A model of activity-dependent anatomical inhibitory plasticity applied to the mammalian auditory system

Abstract.

We construct a model of activity-dependent, anatomical inhibitory plasticity. We apply the model to the mammalian auditory system. Specifically, we model the activity-dependent topographic refinement of inhibitory projections in the auditory brain stem, and we construct an anatomically abstract model of binaural band formation in the primary auditory cortex involving the segregation of different populations of inhibitory and excitatory afferents. Issues raised and predictions made include the nature of interactions between excitatory and inhibitory afferents innervating the same population of target cells, and the possibility that pharmacological manipulations of the developing primary auditory cortex might induce a shift in the periodicity of binaural bands. Any model of inhibitory plasticity must confront the issue of postulating mechanisms underlying such plasticity. In order to attempt to understand, at least theoretically, what the mechanisms underlying inhibitory plasticity might be, we propose the existence of a new class of neurotrophic factors that promote neurite outgrowth from and mediate competitive interactions between inhibitory afferents.
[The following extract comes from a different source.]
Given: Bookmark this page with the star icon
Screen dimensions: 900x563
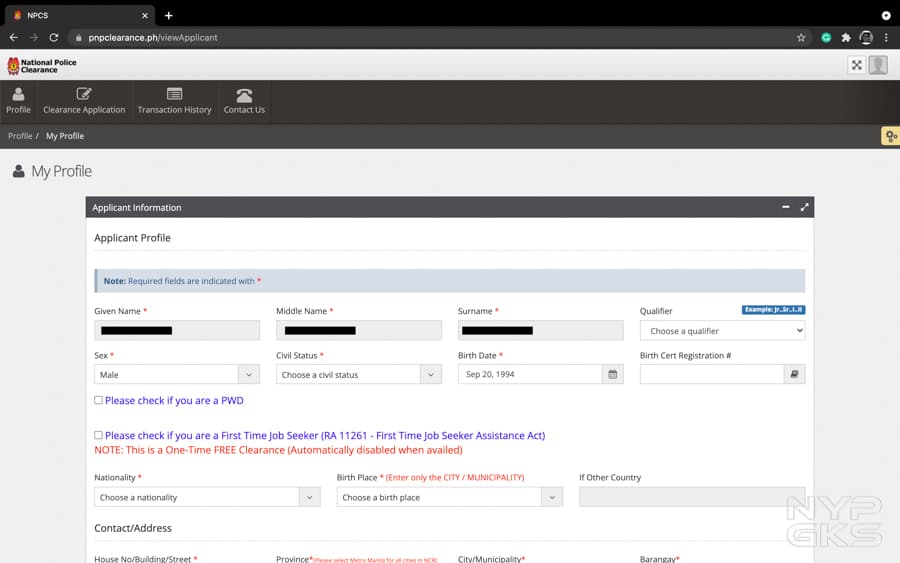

We suppose that such factors are up-regulated by hyperpolarisation and down-regulated by depolarisation. Furthermore, we suppose that their activity-dependent release from target cells depends on Cl⁻ influx. Such factors are therefore assumed to be the physiological inverse of such factors as nerve growth factor and brain-derived neurotrophic factor, which are up-regulated by depolarisation and down-regulated by hyperpolarisation, with their activity-dependent release depending on Na⁺, and not Ca²⁺, influx.